## What to work on
Find the line containing "This screenshot has width=1360, height=612." in the records below. Copy exactly that line and each one after it, ending at the line containing "Select the leftmost red down arrow signal", and nothing more.

## Study material

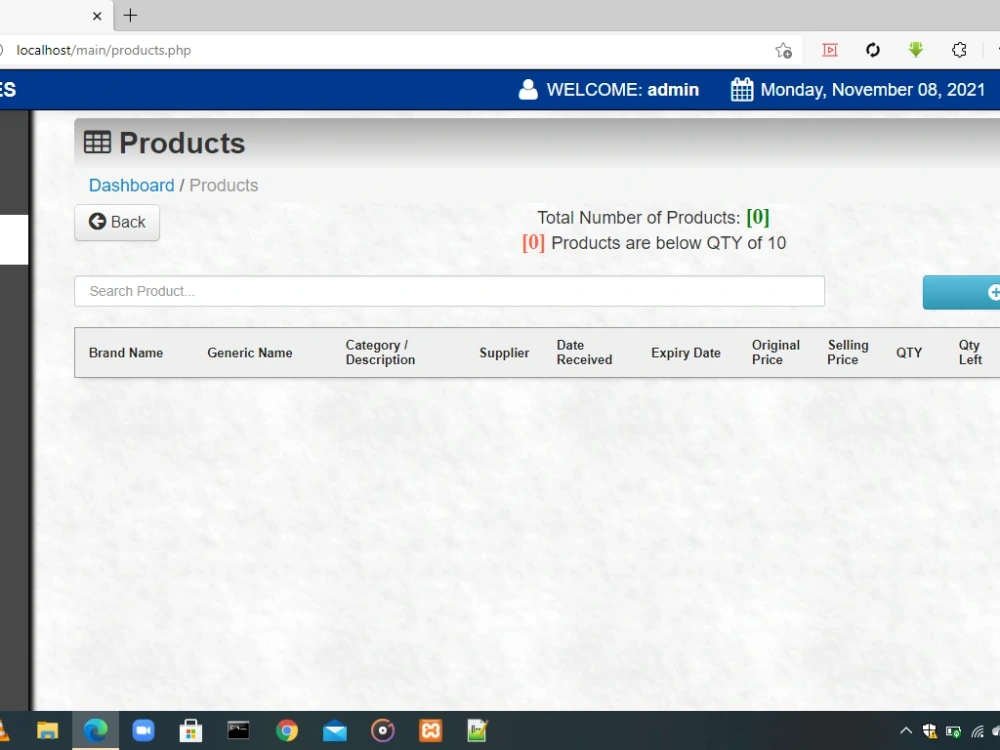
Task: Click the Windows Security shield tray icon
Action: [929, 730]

* * *

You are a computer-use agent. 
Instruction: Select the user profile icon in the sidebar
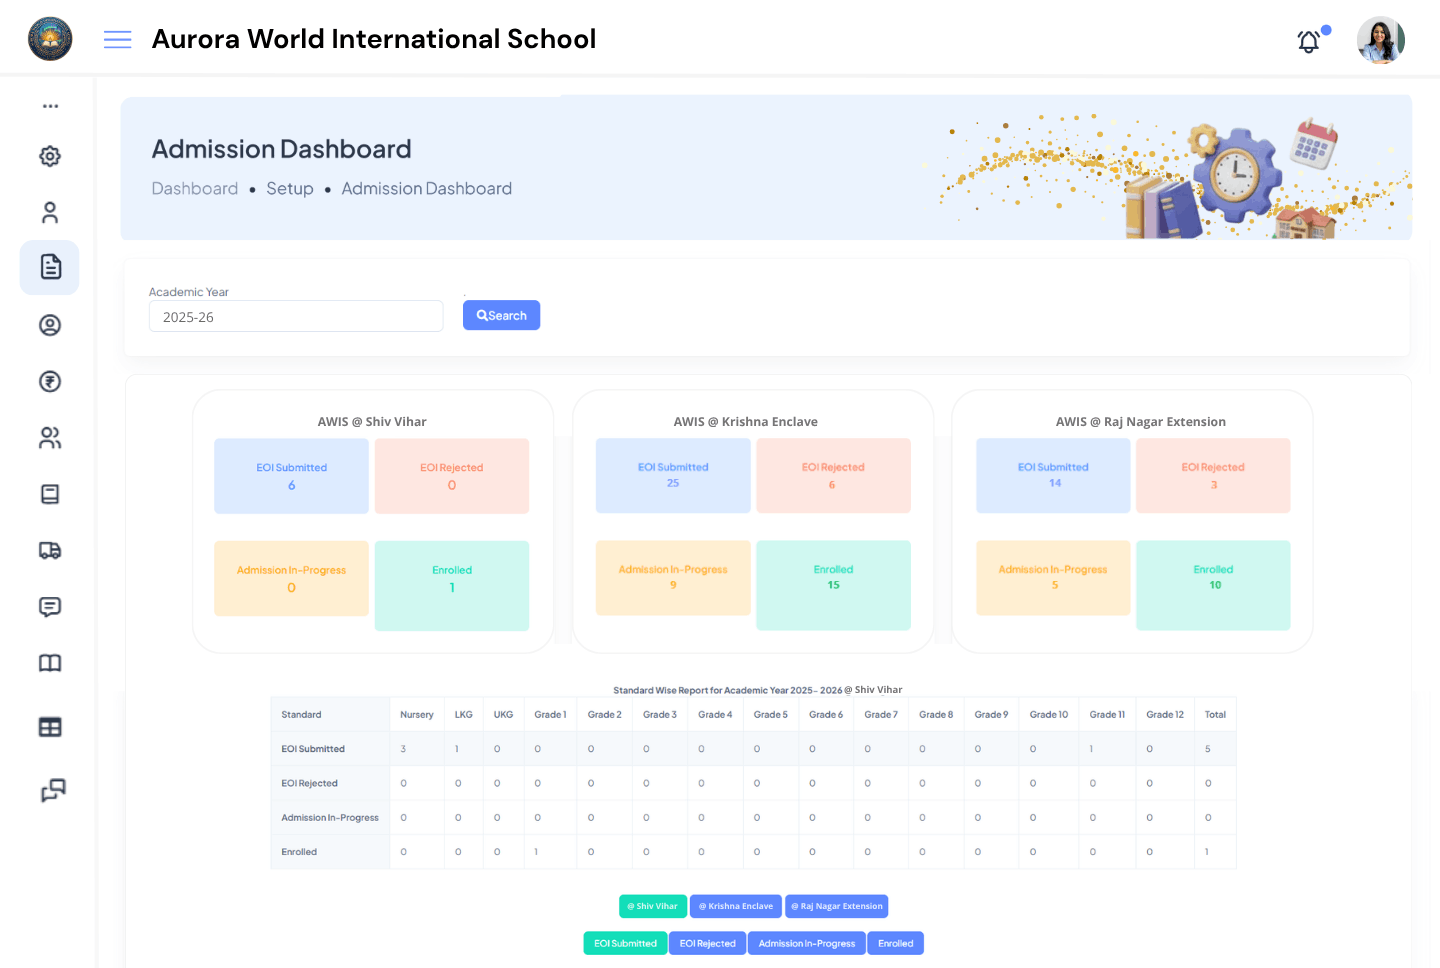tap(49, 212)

--

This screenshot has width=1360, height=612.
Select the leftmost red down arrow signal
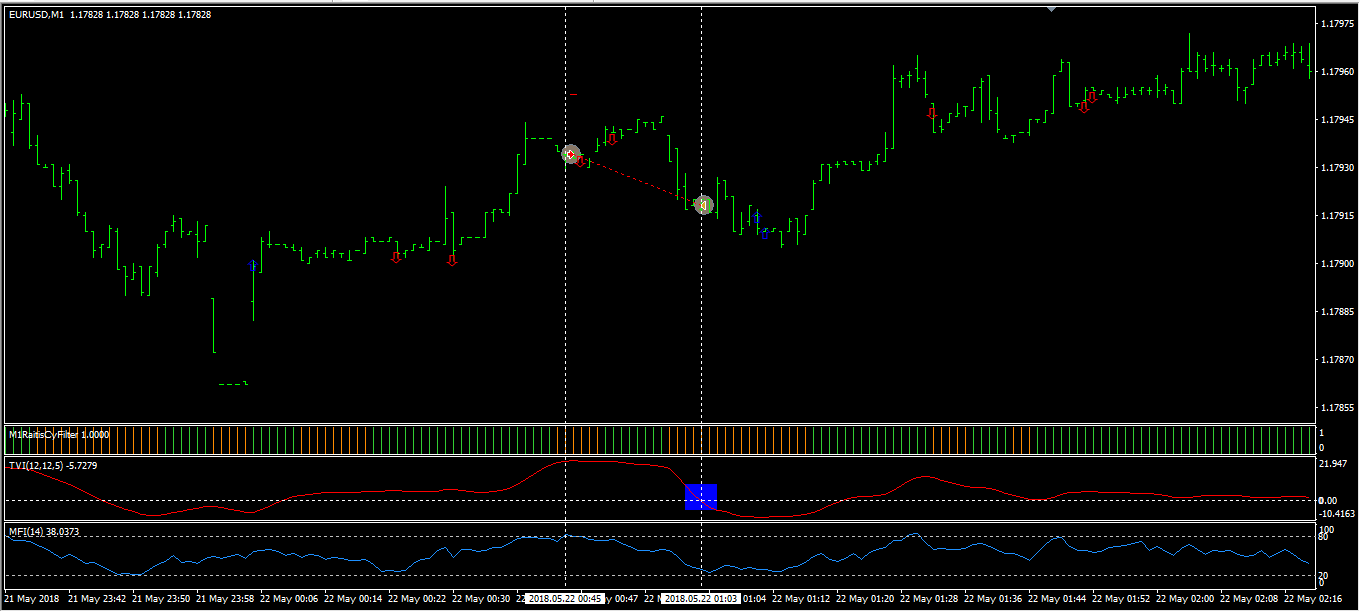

## Response to this task
This screenshot has width=1360, height=612.
Select the leftmost red down arrow signal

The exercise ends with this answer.